Veronica Forrest-Thomson was raised in Glasgow, Scotland. She studied at Cambridge University and the University of Liverpool, where she wrote a doctoral thesis titled Poetry as Knowledge: The Use of Science by Twentieth-Century Poets, which was adapted and published posthumously to become her best-known critical work: Poetic Artifice: A Theory of Twentieth-Century Poetry (1978). Forrest-Thomson also wrote three books of poetry: Identi-kit (1967), Language-Games (1971), and the posthumously-published On the Periphery (1976). Recognized as an important theorist to the inheritors of the Cambridge School, she insisted on the constructed “artifice” of poetry in her entire body of work; she followed Wittgenstein in conceiving of poetry as a “language game.”
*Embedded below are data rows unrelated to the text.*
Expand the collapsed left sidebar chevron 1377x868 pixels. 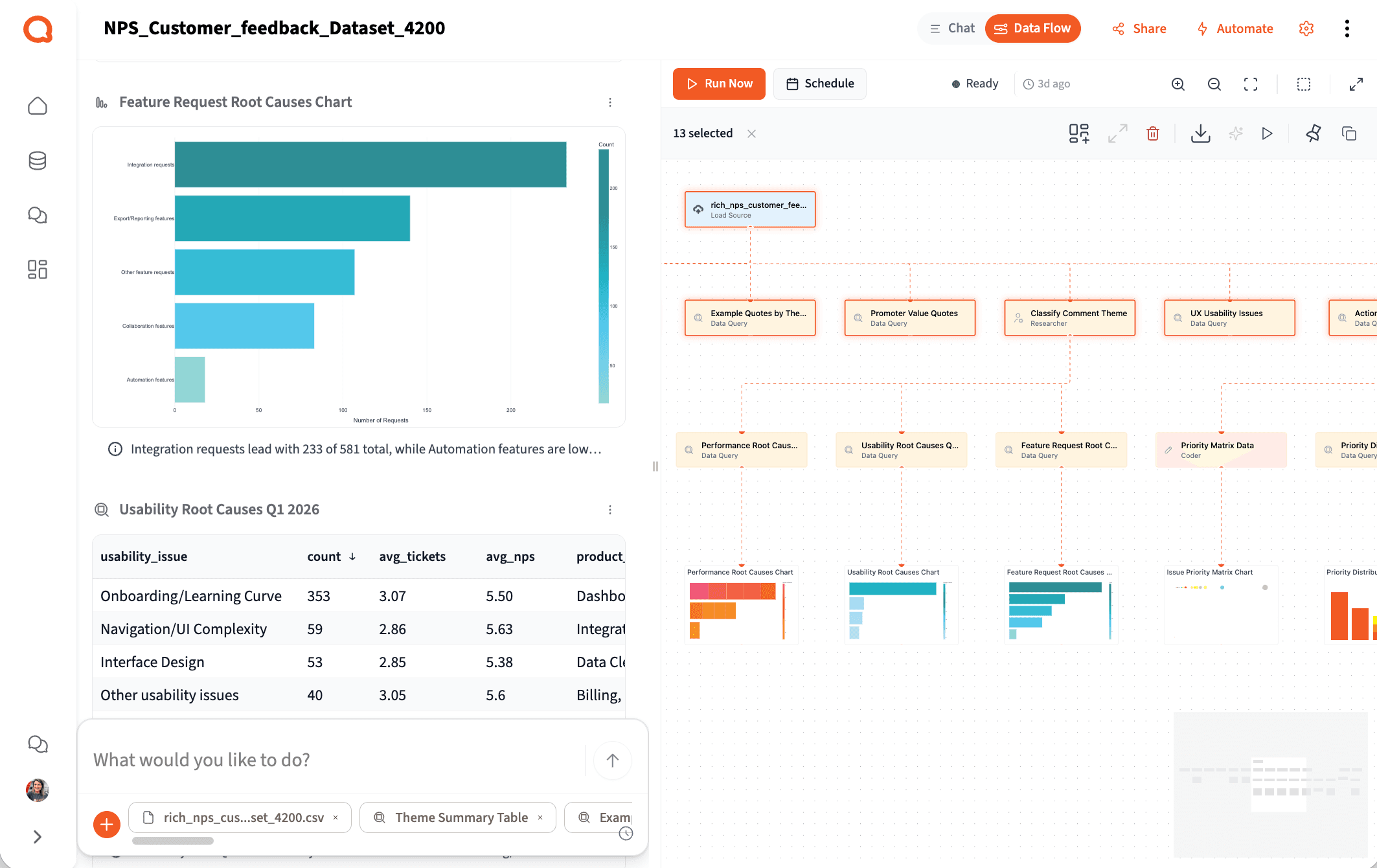click(37, 837)
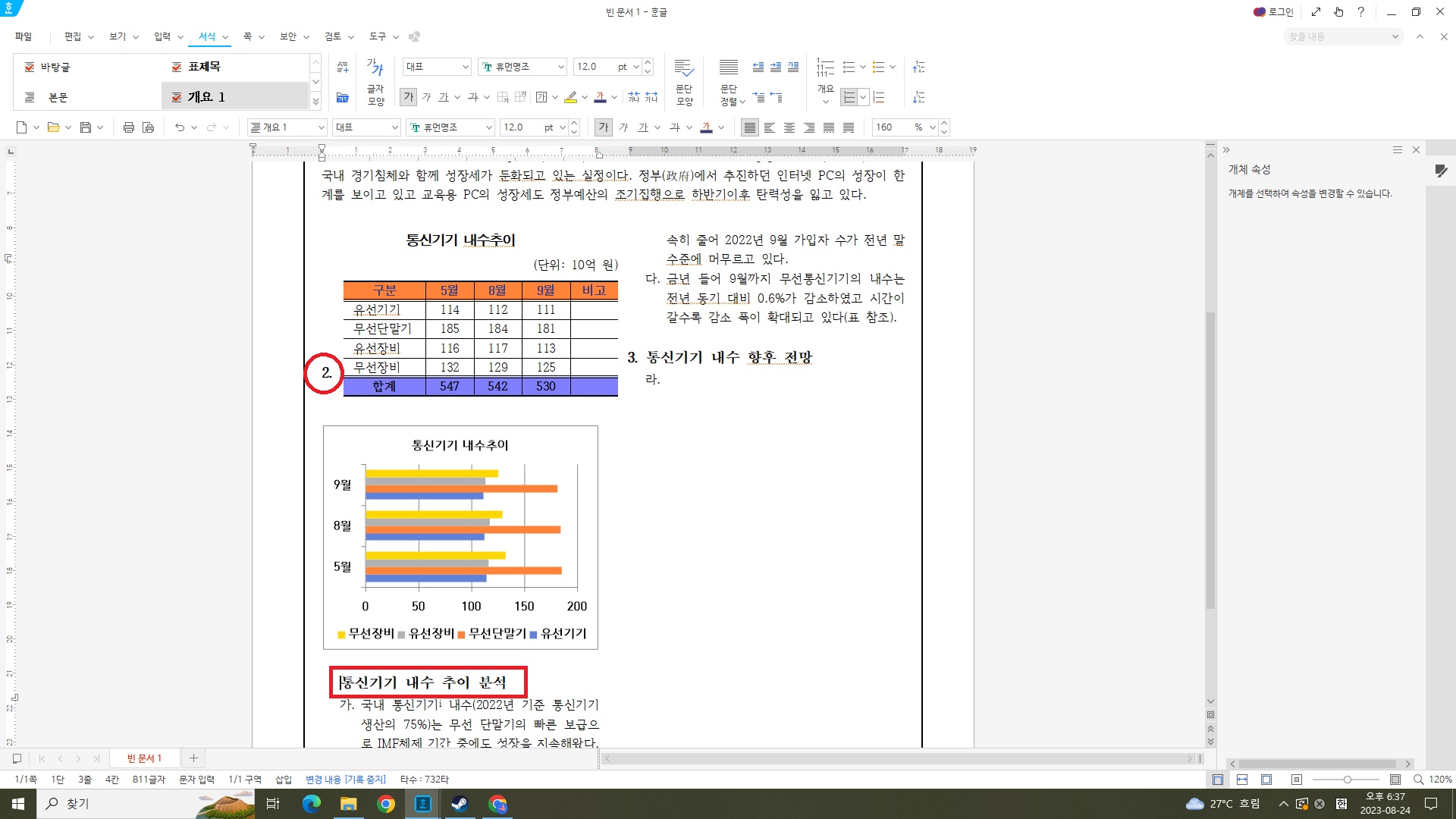Screen dimensions: 1456x819
Task: Toggle italic in the lower format toolbar
Action: click(x=623, y=127)
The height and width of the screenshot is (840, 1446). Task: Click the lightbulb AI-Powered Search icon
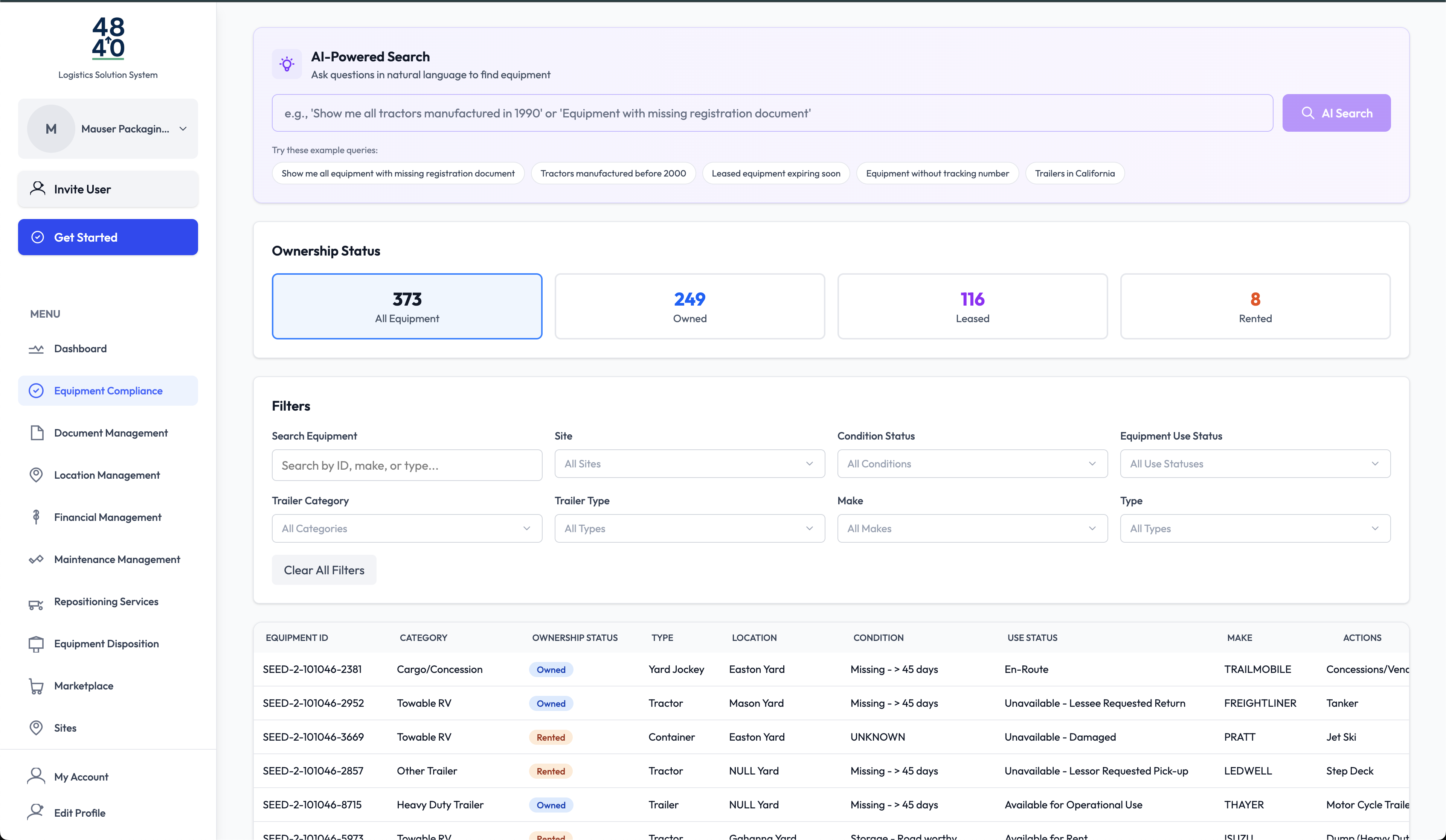[287, 64]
Describing her work, Peter Riley notes, “Veronica Forrest-Thomson believed in using the full forces available in order to isolate the poem from the world as a privileged area of free play. Ugliness and beauty are made to engage with each other within the poem’s field of action, the latter mainly by the incorporation of quotations from the canon of English poetry.” The connection between Forrest-Thomson’s poetry and critical theory continues to be debated. Keston Sutherland, in the Kenyon Review, asserts, “I think her poems at their best can be read as wonderful failures to prescriptively reduplicate her theory and to demonstrate its validity.”
New editions of Forrest-Thomson’s work have been published as Collected Poems and Translations (1990) and Selected Poems (1999); in 2011, the Chicago Review devoted a special issue to Forrest-Thomson, featuring three previously unpublished essays. Poetic Artifice was reissued with an introduction by Gareth Farmer in 2016.